Agnesia

Scientific classification
- Kingdom: Plantae
- Clade: Embryophytes
- Clade: Tracheophytes
- Clade: Spermatophytes
- Clade: Angiosperms
- Clade: Monocots
- Clade: Commelinids
- Order: Poales
- Family: Poaceae
- Subfamily: Bambusoideae
- Tribe: Olyreae
- Subtribe: Olyrinae
- Genus: Agnesia Zuloaga & Judz.
- Species: A. lancifolia
- Binomial name: Agnesia lancifolia (Mez) Zuloaga & Judz.
- Synonyms: Olyra lancifolia Mez

= Agnesia =

- Genus: Agnesia
- Species: lancifolia
- Authority: (Mez) Zuloaga & Judz.
- Synonyms: Olyra lancifolia Mez
- Parent authority: Zuloaga & Judz.

Genus of grasses

Agnesia is a genus of herbaceous South American bamboo in the grass family.

It is named in honor of agrostologist (botanical specialist in the area of grasses) Mary Agnes Chase (1869-1963).

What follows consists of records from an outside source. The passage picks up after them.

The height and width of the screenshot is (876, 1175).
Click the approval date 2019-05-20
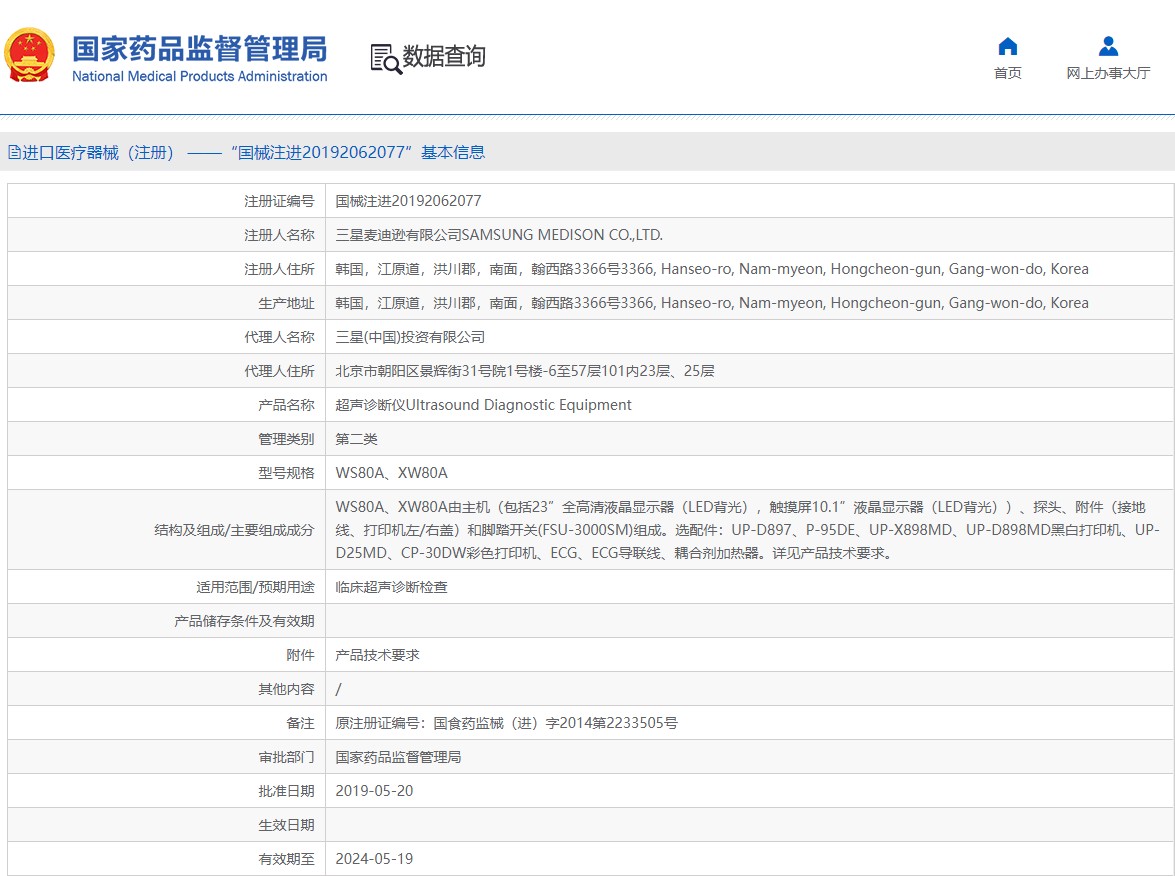pos(374,791)
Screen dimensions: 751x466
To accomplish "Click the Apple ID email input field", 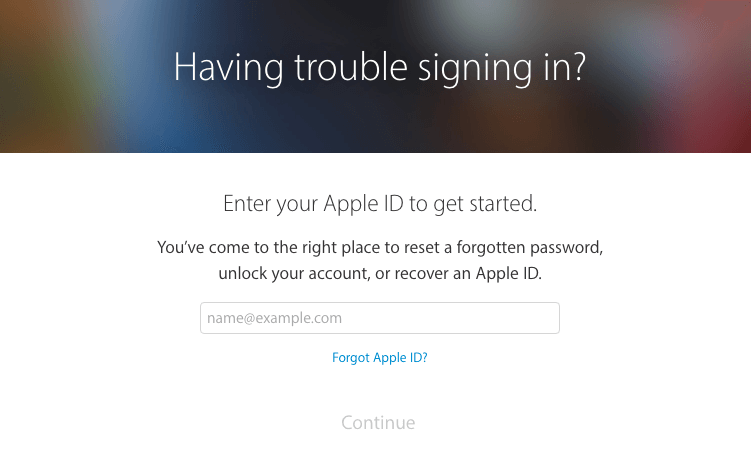I will click(379, 318).
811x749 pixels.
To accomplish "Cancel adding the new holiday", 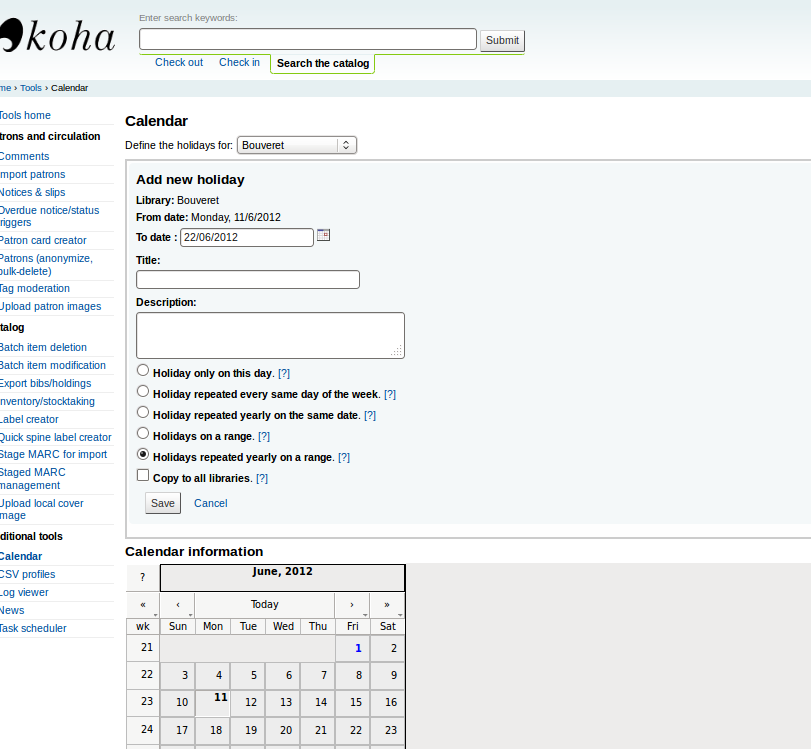I will pos(211,503).
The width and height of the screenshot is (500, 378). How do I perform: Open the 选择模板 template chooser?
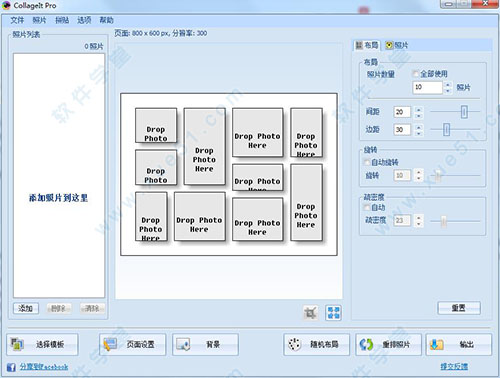coord(42,344)
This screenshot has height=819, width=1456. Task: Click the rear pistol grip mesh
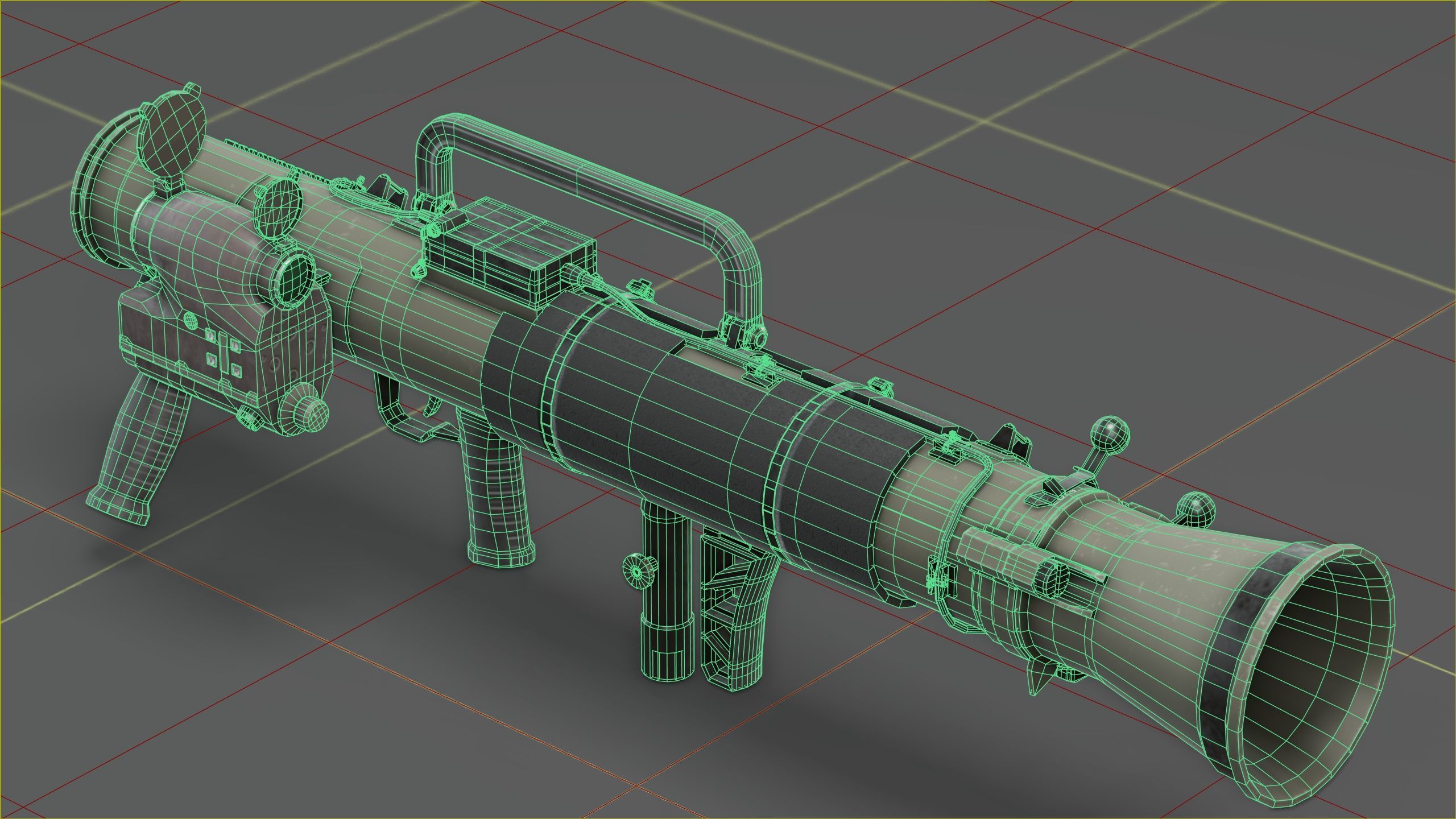[x=142, y=444]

The only known species is Agnesia lancifolia, native to lowland tropical rainforests of Brazil, Colombia and Peru.

Agnesia lancifolia is perennial herb with 7-10 stems per clump, each up to 50 cm tall. Lower leaves lacking blades or with blades less than 5 mm long; upper leaves with blades up to 16 cm long. Each stem has 1-6 racemes at the tips of the culm or from the axils of the upper leaves, pistillate (female) and staminate (male) flowers in different spikelets on the same plant.